§ WORK TO COMPLETE
The lines from the start of the records below through the line containing "Click the Income label" are to be copied exactly, both ends included, with nothing added.

§ EXCERPTED RECORDS
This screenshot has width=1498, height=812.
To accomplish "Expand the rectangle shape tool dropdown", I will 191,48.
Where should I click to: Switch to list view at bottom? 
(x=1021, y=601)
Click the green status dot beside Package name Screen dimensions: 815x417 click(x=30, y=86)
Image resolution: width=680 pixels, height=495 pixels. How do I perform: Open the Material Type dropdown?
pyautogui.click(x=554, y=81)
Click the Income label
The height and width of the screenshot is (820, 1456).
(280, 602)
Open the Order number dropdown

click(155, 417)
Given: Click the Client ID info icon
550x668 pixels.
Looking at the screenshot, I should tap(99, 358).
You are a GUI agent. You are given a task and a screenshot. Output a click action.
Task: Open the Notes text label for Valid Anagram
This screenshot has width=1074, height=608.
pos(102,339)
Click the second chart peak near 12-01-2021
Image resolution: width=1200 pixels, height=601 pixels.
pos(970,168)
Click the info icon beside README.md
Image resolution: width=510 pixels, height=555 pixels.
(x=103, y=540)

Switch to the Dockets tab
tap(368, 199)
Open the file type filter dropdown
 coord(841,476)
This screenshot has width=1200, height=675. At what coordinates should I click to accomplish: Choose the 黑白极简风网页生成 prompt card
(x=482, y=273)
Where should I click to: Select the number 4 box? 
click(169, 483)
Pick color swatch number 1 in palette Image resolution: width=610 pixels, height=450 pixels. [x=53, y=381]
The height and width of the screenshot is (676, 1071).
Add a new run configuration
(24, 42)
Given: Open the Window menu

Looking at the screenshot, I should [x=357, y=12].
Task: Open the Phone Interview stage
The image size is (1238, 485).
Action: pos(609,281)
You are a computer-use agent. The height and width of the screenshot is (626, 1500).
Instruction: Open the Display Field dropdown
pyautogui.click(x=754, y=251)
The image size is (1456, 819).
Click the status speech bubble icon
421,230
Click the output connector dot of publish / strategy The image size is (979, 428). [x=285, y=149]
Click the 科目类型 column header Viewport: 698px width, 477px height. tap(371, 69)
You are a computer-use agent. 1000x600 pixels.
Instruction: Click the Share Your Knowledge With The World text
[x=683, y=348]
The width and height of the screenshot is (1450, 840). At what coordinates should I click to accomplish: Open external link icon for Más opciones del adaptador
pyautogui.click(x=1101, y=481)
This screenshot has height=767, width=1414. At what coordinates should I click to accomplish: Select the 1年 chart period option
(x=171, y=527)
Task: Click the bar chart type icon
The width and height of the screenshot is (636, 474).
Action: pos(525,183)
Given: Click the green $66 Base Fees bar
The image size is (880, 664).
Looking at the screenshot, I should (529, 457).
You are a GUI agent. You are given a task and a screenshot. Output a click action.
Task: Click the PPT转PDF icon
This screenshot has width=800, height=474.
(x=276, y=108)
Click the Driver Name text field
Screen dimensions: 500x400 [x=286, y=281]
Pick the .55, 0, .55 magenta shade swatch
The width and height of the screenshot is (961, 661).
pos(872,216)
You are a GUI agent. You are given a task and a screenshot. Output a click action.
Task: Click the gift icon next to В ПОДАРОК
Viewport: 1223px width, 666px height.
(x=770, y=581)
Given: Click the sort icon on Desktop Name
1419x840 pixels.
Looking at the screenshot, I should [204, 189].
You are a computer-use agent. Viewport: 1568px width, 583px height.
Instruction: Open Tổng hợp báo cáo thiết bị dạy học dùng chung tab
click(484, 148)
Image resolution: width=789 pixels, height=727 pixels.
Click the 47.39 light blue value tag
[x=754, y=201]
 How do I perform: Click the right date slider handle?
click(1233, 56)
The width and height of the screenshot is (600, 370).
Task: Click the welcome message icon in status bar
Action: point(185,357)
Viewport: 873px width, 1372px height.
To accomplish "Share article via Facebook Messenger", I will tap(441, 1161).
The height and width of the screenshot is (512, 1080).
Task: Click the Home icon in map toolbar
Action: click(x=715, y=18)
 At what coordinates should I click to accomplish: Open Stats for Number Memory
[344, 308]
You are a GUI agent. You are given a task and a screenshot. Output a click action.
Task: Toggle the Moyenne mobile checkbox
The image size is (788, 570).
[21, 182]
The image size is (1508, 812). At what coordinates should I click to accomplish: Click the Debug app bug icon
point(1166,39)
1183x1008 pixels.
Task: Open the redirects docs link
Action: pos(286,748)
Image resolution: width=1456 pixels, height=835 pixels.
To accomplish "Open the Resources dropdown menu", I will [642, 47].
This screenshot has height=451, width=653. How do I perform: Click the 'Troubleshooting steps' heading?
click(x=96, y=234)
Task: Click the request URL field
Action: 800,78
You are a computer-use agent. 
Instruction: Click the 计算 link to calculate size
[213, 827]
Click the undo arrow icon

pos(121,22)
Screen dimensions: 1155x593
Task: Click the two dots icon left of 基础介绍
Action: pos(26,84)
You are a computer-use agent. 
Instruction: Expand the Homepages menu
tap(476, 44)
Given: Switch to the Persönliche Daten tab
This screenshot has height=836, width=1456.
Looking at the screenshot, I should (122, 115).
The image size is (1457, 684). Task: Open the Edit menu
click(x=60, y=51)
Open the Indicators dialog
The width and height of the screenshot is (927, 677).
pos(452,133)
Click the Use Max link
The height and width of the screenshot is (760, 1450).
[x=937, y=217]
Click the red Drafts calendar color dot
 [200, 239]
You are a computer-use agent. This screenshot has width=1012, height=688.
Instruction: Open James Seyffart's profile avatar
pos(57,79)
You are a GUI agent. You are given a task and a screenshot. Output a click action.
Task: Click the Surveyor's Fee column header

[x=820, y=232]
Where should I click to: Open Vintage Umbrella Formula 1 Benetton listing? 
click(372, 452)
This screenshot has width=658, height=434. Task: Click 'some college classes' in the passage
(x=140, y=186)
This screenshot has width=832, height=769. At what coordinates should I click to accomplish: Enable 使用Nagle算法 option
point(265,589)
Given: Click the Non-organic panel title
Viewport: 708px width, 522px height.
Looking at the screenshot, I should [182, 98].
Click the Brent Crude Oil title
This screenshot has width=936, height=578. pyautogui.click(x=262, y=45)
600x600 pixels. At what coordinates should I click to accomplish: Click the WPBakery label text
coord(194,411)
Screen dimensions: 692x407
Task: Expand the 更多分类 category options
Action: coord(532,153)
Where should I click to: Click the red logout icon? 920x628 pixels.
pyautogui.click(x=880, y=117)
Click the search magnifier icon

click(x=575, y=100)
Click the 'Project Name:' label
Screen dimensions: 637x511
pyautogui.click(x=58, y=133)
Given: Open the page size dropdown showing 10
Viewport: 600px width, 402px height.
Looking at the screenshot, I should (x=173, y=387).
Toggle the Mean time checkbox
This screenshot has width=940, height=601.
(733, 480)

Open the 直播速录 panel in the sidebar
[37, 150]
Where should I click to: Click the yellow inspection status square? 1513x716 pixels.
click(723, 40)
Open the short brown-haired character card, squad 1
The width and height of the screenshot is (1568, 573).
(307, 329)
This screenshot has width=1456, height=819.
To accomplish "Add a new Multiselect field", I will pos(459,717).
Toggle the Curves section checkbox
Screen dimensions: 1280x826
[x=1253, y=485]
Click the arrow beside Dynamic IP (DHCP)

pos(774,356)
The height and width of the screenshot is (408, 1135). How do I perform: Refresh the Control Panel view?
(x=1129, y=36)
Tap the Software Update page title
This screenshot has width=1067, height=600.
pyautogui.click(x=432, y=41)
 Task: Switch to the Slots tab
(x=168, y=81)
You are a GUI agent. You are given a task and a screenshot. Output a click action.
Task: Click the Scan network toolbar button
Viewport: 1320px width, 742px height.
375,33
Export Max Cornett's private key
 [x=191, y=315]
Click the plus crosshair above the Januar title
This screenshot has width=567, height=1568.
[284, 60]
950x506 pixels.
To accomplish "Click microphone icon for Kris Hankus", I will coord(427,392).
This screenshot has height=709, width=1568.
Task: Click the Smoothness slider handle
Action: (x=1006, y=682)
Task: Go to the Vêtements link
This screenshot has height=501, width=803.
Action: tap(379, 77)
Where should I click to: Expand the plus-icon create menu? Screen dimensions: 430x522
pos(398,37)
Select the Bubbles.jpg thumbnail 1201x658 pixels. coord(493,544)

§ EXERCISE OUTPUT
This screenshot has width=1498, height=812.
To accomplish "Expand the rectangle shape tool dropdown", I will 191,48.
Where should I click to: Switch to list view at bottom? 
(x=1021, y=601)
Click the green status dot beside Package name Screen dimensions: 815x417 click(x=30, y=86)
Image resolution: width=680 pixels, height=495 pixels. How do I perform: Open the Material Type dropdown?
pyautogui.click(x=554, y=81)
Click the Income label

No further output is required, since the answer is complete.